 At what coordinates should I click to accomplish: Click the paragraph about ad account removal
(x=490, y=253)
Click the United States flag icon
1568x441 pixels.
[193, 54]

Exercise description → Would you please repeat the entire listing above exactly?

Task answer →
 At what coordinates should I click to accomplish: Click the paragraph about ad account removal
(x=490, y=253)
Click the United States flag icon
1568x441 pixels.
[193, 54]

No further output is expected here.